This tutorial will help you set up and interpret a Violin plot using the XLSTAT-R engine in Excel.
What is a violin plot?
A violin plot is a method of plotting numerical data combining the vision of the probability density of each variable with its associated boxplot or dots.
The violin plot function developed in XLSTAT-R calls the geom_violin function from the ggplot2 package in R (Wickham H).
Dataset for plotting a violin plot in XLSTAT-R
An Excel sheet with both the data and the results can be downloaded by clicking on the button below:
Download the data
The data correspond to the Iris dataset in the datasets package of R. This famous (Fisher’s or Anderson’s iris data set gives the measurements in centimeters of the variables sepal length and width and petal length, respectively, for 50 flowers from each of 3 species of iris. The species are Iris setosa, versicolor, and virginica.
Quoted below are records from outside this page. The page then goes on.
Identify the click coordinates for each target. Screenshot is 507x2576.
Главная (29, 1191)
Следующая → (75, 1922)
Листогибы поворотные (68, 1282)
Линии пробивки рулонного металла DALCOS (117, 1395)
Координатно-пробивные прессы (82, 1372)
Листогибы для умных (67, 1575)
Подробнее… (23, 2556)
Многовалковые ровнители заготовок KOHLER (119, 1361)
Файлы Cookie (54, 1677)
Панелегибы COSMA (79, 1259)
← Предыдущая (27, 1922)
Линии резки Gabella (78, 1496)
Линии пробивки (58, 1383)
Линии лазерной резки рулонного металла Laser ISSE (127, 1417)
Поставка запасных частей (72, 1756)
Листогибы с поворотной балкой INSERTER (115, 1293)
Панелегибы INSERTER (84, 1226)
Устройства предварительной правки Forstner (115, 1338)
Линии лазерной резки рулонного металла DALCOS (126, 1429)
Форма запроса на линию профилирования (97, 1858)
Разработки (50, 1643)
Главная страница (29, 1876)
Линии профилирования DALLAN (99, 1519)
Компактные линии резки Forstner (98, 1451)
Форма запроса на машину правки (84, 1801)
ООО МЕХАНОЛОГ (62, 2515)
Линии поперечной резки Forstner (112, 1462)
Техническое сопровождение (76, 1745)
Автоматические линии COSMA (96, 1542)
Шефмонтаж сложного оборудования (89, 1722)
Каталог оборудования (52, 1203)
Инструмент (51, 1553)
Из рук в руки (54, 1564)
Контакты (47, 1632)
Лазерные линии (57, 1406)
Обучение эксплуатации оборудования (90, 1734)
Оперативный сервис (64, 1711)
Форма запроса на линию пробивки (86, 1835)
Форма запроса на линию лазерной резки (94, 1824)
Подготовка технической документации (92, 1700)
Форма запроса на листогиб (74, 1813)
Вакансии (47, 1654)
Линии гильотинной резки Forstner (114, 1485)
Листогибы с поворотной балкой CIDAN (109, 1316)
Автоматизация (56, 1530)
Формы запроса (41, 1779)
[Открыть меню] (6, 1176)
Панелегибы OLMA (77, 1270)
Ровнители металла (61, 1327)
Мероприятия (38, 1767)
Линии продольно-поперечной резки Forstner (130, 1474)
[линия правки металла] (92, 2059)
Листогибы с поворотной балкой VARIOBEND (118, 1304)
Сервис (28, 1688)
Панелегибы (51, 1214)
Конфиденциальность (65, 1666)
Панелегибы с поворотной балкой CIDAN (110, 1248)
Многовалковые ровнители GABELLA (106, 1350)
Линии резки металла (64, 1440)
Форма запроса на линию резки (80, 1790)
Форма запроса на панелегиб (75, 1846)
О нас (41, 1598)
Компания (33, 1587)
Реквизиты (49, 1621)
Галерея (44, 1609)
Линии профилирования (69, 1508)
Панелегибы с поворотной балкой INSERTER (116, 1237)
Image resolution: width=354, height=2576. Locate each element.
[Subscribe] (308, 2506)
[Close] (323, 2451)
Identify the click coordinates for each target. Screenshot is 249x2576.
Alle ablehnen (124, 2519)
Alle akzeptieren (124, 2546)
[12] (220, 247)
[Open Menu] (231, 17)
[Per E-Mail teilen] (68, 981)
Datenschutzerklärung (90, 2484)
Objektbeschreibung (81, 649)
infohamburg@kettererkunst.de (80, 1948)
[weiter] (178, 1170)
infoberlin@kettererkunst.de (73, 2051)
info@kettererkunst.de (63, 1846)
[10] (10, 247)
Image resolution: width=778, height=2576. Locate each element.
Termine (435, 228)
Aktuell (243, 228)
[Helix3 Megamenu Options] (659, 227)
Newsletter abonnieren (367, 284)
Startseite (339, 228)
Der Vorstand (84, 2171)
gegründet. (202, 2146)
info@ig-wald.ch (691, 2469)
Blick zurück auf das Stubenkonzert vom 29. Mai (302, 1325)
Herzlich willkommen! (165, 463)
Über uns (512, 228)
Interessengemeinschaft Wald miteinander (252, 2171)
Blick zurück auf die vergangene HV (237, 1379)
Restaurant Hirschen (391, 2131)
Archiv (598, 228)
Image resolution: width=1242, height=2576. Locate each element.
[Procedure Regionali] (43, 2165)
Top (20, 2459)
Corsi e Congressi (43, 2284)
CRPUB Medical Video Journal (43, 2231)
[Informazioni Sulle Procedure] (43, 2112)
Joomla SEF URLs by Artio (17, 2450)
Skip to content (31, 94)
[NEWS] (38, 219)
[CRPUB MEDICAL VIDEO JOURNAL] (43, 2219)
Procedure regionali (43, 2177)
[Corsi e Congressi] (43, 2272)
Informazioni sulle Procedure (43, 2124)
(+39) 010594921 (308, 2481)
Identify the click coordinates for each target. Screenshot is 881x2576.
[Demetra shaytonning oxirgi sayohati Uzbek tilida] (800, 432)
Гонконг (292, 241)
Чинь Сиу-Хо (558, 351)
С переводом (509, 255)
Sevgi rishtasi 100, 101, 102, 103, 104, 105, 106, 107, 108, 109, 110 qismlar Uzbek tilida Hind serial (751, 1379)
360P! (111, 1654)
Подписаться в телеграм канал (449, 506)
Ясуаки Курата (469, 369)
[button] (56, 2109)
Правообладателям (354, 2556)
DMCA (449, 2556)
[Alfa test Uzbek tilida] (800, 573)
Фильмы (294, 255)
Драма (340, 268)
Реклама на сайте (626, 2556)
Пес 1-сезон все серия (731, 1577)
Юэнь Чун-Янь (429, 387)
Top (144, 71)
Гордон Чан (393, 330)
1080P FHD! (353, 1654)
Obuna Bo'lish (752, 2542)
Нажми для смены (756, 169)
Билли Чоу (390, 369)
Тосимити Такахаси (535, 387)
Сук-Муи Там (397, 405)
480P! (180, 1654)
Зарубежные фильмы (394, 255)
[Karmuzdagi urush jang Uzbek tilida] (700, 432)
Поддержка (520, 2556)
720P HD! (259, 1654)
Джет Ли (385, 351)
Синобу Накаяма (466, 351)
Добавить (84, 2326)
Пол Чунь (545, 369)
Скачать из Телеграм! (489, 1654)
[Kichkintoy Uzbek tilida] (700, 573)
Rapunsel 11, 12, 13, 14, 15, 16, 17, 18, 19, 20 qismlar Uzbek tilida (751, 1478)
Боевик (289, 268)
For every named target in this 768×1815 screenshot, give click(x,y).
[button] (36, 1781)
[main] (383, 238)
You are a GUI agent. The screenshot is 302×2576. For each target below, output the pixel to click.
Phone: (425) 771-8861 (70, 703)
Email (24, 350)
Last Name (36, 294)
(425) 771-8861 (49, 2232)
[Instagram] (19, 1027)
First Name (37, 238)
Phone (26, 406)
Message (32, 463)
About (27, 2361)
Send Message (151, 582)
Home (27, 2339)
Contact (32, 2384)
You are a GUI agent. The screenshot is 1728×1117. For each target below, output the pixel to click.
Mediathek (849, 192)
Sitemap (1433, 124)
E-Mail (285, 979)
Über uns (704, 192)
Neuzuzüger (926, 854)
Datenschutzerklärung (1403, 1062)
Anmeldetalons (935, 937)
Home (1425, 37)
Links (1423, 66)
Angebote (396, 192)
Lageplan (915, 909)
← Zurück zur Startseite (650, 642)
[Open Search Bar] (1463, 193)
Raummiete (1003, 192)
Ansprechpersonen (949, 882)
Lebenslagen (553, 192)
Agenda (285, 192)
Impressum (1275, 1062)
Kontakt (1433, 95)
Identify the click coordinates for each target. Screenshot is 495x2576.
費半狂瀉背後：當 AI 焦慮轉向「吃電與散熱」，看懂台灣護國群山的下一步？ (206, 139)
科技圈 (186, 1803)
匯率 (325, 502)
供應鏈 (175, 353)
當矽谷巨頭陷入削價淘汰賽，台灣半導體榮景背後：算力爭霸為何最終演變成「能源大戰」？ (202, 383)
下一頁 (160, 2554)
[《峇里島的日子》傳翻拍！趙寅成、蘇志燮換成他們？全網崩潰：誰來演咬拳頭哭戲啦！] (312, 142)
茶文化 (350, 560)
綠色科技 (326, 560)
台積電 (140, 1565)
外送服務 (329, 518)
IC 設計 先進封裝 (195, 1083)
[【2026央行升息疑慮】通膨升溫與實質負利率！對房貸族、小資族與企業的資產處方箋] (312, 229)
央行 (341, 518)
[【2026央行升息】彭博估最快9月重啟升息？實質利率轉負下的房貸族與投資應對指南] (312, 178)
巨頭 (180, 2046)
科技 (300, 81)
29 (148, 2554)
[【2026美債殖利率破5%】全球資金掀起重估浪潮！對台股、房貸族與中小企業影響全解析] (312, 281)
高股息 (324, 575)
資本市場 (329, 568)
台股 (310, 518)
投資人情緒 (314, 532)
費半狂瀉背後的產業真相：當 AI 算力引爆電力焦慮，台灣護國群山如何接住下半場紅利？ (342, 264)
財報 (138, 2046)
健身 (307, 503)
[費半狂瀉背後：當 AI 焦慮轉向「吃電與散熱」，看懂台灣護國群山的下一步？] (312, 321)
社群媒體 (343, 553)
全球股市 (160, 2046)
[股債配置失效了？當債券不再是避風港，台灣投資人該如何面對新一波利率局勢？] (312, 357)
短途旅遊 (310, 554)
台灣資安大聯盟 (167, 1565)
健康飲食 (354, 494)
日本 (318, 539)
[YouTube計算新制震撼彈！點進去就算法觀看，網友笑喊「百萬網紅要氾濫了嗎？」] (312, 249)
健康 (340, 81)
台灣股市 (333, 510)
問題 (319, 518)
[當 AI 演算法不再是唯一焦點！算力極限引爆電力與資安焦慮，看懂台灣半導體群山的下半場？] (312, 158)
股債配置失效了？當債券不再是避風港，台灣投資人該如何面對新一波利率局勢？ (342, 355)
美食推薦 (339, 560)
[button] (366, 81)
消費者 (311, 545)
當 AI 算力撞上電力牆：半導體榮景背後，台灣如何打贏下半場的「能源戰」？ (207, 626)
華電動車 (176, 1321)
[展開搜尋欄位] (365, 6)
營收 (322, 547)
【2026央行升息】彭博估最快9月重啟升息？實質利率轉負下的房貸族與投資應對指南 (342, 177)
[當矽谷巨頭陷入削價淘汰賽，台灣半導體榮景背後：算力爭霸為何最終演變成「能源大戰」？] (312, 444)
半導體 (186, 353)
It was originally published by Fisher, R. A. (1936) The use of multiple measurements in taxonomic problems. Annals of Eugenics, 7, Part II, 179-188.
The goal here is to compare the distributions of each variable (sepal length, sepal width, and petal length) according to the different species.
Setting up a violin plot with XLSTAT-R
Once XLSTAT is open, select the XLSTAT-R / plots / Violin plots (geom_violin) command as shown below:
The next dialog box opens:
In the General tab, select the range A1:C151 in the Data field as well as the range D1:D151 in the Subsamples field.
Subsamples should be a qualitative variable and allow displaying a different violin plot for each category. Width controls how close the violin plots of one category are.
In the Options tab, select boxplot if you want to add a boxplot on the violin plot, or Dot plots if you want to add dots on the violin plot. Activate the Trim option if you want to trim the tails of the violins to the range of the data.
In the Colors tab, you have access to two attributes: Fill colors and Border colors.
In both cases, you can select either an existing palette, which allows using one color per sample or a unique color for every violin plot.
Interpretation of a violin plot output
The produced violin plot is displayed on the following graph:
Setosa seems to have smaller Sepal length but quite the same Sepal width than other species. We may also suggest that Setosa has clearly smaller Petal length than the other species. We can check those first conclusions by applying hypothesis tests (k samples comparison of variance, two sample t-test, etc).